按一下 [ 階段 ] 按鈕以顯示可用模型階段的清單和可用的階段轉換選項。
選取 [轉換至 - > 生產 ]，然後在階段轉換確認視窗中按 [確定 ]，將模型轉換為 生產環境。

模型版本轉換至生產環境之後，目前的階段會顯示在 UI 中，並將專案新增至活動記錄以反映轉換。

MLflow 模型登錄可讓多個模型版本共用相同的階段。依階段參考模型時，模型登錄會使用最新的模型版本， (具有最大版本識別碼的模型版本) 。已註冊的模型頁面會顯示特定模型的所有版本。

已註冊的模型頁面

使用 MLflow API 註冊和管理模型

在本節中：

以程式設計方式定義模型的名稱
註冊模型
使用 API 新增模型和模型版本描述
使用 API 轉換模型版本並擷取詳細資料

以程式設計方式定義模型的名稱

既然模型已註冊並轉換至生產環境，您可以使用 MLflow 程式設計 API 來參考模型。
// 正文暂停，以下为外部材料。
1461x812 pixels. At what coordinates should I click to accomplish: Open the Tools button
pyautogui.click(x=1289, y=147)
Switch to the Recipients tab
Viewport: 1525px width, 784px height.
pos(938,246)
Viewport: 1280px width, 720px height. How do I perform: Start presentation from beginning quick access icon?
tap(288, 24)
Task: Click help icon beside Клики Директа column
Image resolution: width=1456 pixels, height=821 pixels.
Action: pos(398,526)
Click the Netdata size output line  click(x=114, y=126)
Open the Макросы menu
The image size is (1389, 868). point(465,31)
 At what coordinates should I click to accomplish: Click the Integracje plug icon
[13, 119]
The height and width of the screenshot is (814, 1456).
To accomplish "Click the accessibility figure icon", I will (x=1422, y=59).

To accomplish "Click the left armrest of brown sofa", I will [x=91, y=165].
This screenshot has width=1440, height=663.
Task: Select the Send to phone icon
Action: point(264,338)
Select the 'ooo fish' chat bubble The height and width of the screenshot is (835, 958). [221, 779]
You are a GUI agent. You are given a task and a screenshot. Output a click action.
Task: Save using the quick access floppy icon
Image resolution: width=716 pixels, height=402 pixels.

定義已註冊的模型名稱，如下所示：

model_name = "power-forecasting-model"

註冊模型

model_name = get_model_name()

import mlflow

# The default path where the MLflow autologging function stores the TensorFlow Keras model
artifact_path = "model"
model_uri = "runs:/{run_id}/{artifact_path}".format(run_id=run_id, artifact_path=artifact_path)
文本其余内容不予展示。